TRANSPORT Minister Rita Saffioti says “balance” has been struck after the State Government finally settled on a design for the Murdoch Drive Connection.
But she conceded not everyone will be happy.
The $100 million project, to be funded with Federal Government money previously set aside for Roe 8, will see Murdoch Drive extended south from Farrington Road to Roe Highway.
The road should improve access into and out of the Murdoch Activity Centre (MAC), a growing precinct that includes Fiona Stanley Hospital.
With most of the design mapped out last year, a sticking point had been the connection between the western end of the link and the existing local road network.
The solution announced Monday by the State and Federal governments will only allow drivers to enter the new extension from Bibra Drive if they are heading north towards the MAC.
It means those looking to exit directly into Bibra Lake from Roe Highway will be pushed further down Murdoch Drive towards Fiona Stanley Hospital.
Ms Saffiotti said the final design had been refined to consider new traffic modelling and concerns from the Bibra Lake community and City of Cockburn about negative impacts on Hope Road, Farrington Road and Bibra Drive.
“We undertook further modelling and we’ve now got a connection that really services the whole road’s purpose,” she said.

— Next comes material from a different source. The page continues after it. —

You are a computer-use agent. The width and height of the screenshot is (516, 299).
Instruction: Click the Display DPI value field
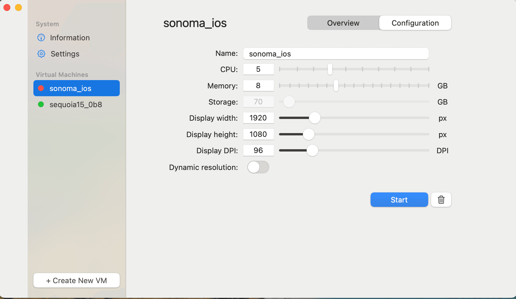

“That was really (to be) the key connection to the south and to the east (while) limiting the impact on local roads.
“That’s the balance we struck.”
The City of Melville had favoured a design by Main Road WA that would allow motorists to enter and exit the new connection via Bibra Drive in Bibra Lake.“This (chosen option) will put more traffic through Melville,” Mayor Russell Aubrey said.
He said traffic on Murdoch Drive would increase from 11,000 vehicles to 63,000 by 2031, meaning more widening would likely be needed.
“The road will not carry the extra traffic as it is,” he said.
Ms Saffioti admitted there will be those “who don’t think we got the balance right”, with the City of Melville among them.
“Ultimately you have to make a decision,” she said, adding “We’re confident now we have got the right solution”.
Willagee MLA Peter Tinley said one of the “principal concerns” from locals was about ensuring the new link “didn’t overload what is already a tight space”.
“This is the best compromise we could come up with that services both the needs of the Murdoch Activity Centre and its growing capacity but also doesn’t overload local roads around Bibra Drive and Beeliar Wetlands,” he said.
Cockburn councillor Chontelle Sands said the chosen design ensured stress was not being put on local roads.
Bibra Lake Residents Association secretary Michelle Barnett said locals were happy.
“(This option) is going to have the least impact on our local road network,” she said.
“I think Hope Road and Bibra Drive would have suffered if the original plan had proceeded.”
Tangney MP Ben Morton said the connection was a “good project but can be much better”.
“The changes to the final concept plan are significant,” he said.
He said a push for further consultation was denied by the State Government.
“Further public consultation would not have affected construction,” he said.
“I am disappointed that the State Minister refused my request…”
With forward works already underway, construction should begin before mid-year.
About 700 jobs should be created, with completion expected in 2019.
The MAC is expected to support up to 35,000 jobs by 2031.